As this would not match comments like /****/, we add "/*" followed by an arbitrary
number (at least one) of "*" followed by the closing "/". This is not the only, but one
of the simpler expressions matching non-nesting Java comments. It is tempting to just
write something like the expression "/*" .* "*/", but this would match more than we
want. It would for instance match the whole of /* */ x = 0; /* */, instead of two
comments and four real tokens. See DocumentationComment and CommentContent for
an alternative.
• CommentContent matches zero or more occurrences of any character except a * or any
number of * followed by a character that is not a /
• Identifier matches each string that starts with a character of class jletter followed
by zero or more characters of class jletterdigit. jletter and jletterdigit are
predefined character classes. jletter includes all characters for which the Java function
Character.isJavaIdentifierStart returns true and jletterdigit all characters for
that Character.isJavaIdentifierPart returns true.
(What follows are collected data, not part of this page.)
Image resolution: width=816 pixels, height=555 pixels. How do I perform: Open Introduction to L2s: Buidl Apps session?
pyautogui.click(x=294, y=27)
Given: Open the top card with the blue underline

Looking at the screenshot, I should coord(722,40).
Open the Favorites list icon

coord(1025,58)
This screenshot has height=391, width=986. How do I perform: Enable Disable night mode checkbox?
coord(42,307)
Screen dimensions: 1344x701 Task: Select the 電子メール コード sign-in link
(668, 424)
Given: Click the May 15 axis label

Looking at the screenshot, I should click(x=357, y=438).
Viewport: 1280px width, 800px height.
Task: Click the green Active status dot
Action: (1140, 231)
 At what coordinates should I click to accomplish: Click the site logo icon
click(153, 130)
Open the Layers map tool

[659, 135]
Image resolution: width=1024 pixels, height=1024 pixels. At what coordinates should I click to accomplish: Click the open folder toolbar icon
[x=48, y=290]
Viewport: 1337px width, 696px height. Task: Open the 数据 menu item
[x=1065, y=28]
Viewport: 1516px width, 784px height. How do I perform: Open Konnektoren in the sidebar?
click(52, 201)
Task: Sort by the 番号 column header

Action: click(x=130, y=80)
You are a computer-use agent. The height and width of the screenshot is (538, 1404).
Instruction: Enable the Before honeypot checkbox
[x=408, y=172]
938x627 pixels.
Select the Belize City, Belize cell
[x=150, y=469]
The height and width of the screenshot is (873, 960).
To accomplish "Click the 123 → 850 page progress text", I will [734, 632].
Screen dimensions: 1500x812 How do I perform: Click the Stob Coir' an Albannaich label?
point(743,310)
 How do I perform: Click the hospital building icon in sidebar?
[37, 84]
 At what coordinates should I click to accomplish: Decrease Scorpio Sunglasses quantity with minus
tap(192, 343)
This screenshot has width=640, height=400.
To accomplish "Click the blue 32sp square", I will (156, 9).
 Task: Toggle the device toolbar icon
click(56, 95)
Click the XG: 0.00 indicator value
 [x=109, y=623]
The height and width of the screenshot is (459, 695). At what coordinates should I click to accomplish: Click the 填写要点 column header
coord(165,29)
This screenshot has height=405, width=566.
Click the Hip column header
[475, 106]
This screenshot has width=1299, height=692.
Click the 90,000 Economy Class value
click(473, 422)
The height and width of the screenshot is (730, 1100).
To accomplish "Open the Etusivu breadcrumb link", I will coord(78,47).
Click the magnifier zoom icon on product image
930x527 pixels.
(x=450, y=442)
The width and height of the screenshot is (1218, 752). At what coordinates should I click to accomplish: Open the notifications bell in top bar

The last part of the second section in our lexical specification is a lexical state declaration:
%state STRING declares a lexical state STRING that can be used in the “lexical rules” part
of the specification. A state declaration is a line starting with %state followed by a space
or comma separated list of state identifiers. There can be more than one line starting with
%state.
3.3 Rules and Actions
The ”lexical rules” section of a JFlex specification contains regular expressions and actions
(Java code) that are executed when the scanner matches the associated regular expression. As
the scanner reads its input, it keeps track of all regular expressions and activates the action
of the expression that has the longest match. Our specification above for instance would
with input ”breaker” match the regular expression for Identifier and not the keyword
”break” followed by the Identifier ”er”, because rule {Identifier} matches more of this
input at once (i.e. it matches all of it) than any other rule in the specification. If two regular
expressions both have the longest match for a certain input, the scanner chooses the action of
the expression that appears first in the specification. In that way, we get for input ”break”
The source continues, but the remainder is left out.